- Passage provided -
>> BEGIN

While seq2seq model provided a generalized solution to answer generation, training is long and hard
seq2seq model are generative model, and after generating answer, we need a biased method to rank answers
This paper is base on the original SmartReply paper. In SmartReply, an initial neural network is trained to predict whether an email will be answered by a short answer. If the nn triggered ‘yes,’ then a list of possible answers is retrieved from a database using a seq2seq, with beam search, trained to maximize the conditional distribution of the reply given the question. To ensure diversity in the predicted answer, a clustering algorithm is applied to all answer to ensure no duplicate answers are provided. Furthermore, because all answers are labeled, before returning the top 3 answers, they ensure at least a negative and positive suggestions.

Solutions… an overview of the model

Instead of using a seq2seq model, they went for a feedforward neural network. The model try to find the \(argmax P(y|x) = \frac{P(x, y)}{\sum_{i=1}^K P(x, y)}\), where \(K\) is a number of response sampled to compute the conditionnal probability. Sampling is done uniformly and is used to reduce the computation bottleneck. The joint distribution \(P(x, y) = exp(S(x,y))\)is computed by a feedforward network. For faster inference, the model doesn’t modelize the all joint distribution, instead question and answer are passed as different input of a neural network, and information flow is combined only at the last layer, as a dot product between previous output. It returns a score function of how likely \(x, y\) should be paired, defined as \(S(h_x,h_y)\).

The embeddings: Answers and questions are computed using a combination of feature hashing, n-gram word representation, and word representation sums.
Loss function: In a batch, every \((x, y)\) corresponds to a real pair fo question-answer. For a \(x_i\), all other \(y_j, j \neq i\) are used as negative candidates. Minimizing this loss function is the training goal: \(L(x, y) = -\frac{1}{K} \sum_{i=1}^K log P(y_i|x_i) = -\frac{1}{K} \sum_{i=1}^K S(x, y) - log \sum_{j=1, j \neq i}^{K-1} exp(S(x_i, y_j))\)

>> END

- Exercise task A -
Answer these questions from the SmartReply notes:
(i) In the original SmartReply, what does the initial neural network predict?
(ii) What kind of network replaced the seq2seq model?
(iii) How are the K responses sampled?
- Exercise task B -
Can you output the stretch of the SmartReply notes from "Instead of using" through "defined as \(S(h_x,h_y)\).", copied word for word?
You won't need the lines that come after the text.

- Dataset extract -
>> BEGIN

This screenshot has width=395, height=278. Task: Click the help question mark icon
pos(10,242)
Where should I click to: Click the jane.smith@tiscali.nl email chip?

>> END

- Reply A -
(i) Whether an email will be answered by a short answer.
(ii) A feedforward neural network.
(iii) Uniformly.

- Reply B -
Instead of using a seq2seq model, they went for a feedforward neural network. The model try to find the \(argmax P(y|x) = \frac{P(x, y)}{\sum_{i=1}^K P(x, y)}\), where \(K\) is a number of response sampled to compute the conditionnal probability. Sampling is done uniformly and is used to reduce the computation bottleneck. The joint distribution \(P(x, y) = exp(S(x,y))\)is computed by a feedforward network. For faster inference, the model doesn’t modelize the all joint distribution, instead question and answer are passed as different input of a neural network, and information flow is combined only at the last layer, as a dot product between previous output. It returns a score function of how likely \(x, y\) should be paired, defined as \(S(h_x,h_y)\).